The comments follow last week's announcement by Cott, a US-based manufacturer of private label beverages, to refocus on the own-brand market.
Private label goods
Following a 60-day evaluation of its business operations, the company said it had decided to cut a number of executive operations across its operations as part of a shake-up focused on new private label brands and flavours. The company also said that it was looking to cut its costs.
Private label goods - or own-brand products as they are also known - are made by a company to be sold under another group's brands, usually in the case of retailers.
They tend to be seen by consumers as cheaper alternatives to leading branded food and beverage products.
Datamonitor analysts Katherine Collins and Richard Parker said that Cott's strategy of reaffirming its presence in the private label market could prove to be prudent as the segment should prove more immune to the current economic downturn.
The analysts claim that in the current beverage market, higher profile, quality-focused private label brands were increasingly likely to prosper as consumers begin to reassess their views of own-brand goods.
"Firstly, they may look to maintain their preferred branded choices, but are not afraid to shop around to get the best deals," they stated. "At the next stage, private label has become a serious contender as consumers no longer see own-brand premium ranges as inferior."
The company cited Tesco's Finest range or Sainsbury's Taste the Difference as examples of private label brands that try and play up their luxury to court new additional consumer interest.
By contrast, the analysts claimed that growth in the market for premium products would remain exclusively within its core customer-base.
"The market may slow due to mainstream consumers freezing or reversing any propensity to trade up to branded premium products," they stated. "However, they may still trade up to private label premium items based on the price advantages they still offer."

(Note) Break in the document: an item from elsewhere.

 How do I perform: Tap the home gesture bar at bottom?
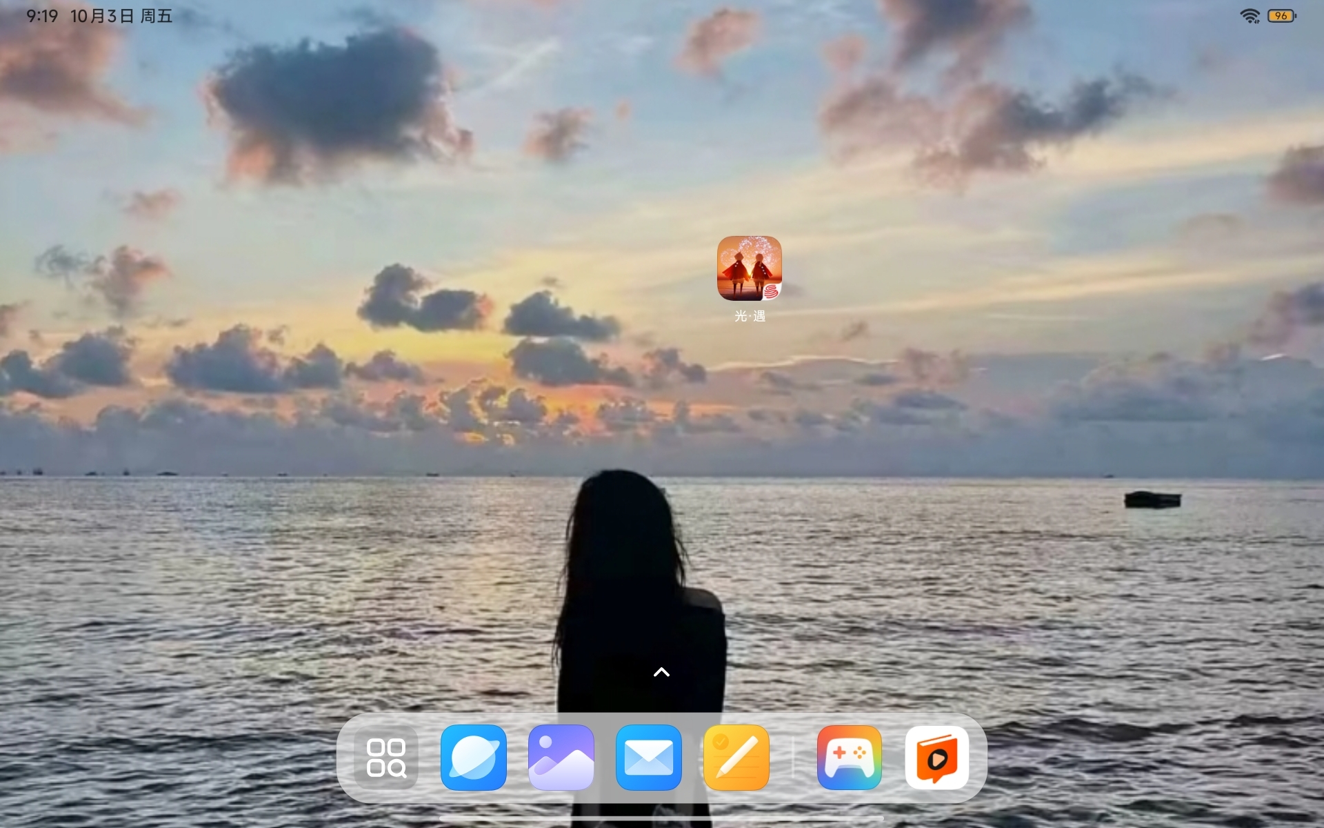pos(661,818)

Cott chief executive officer David Gibbons claimed that the company had spent too much resources on branded goods production over the last 18 months and needed to reverse the trend.
"We will change course," he stated. "Through these efforts we will continue to reposition Cott to play a greater role as a champion of private label."
By eliminating unspecified positions across its operations, the company says it hopes to cut its current costs by over 10 percent, to more quickly react to changing market trends for flavours, and packaging types across it operations.
"Our role is not to invent new categories," Gibbons stated. "[It] is to be 'fast followers' to leverage the growth of expanding categories and to improve profitability for our retail partners at lower prices to consumers."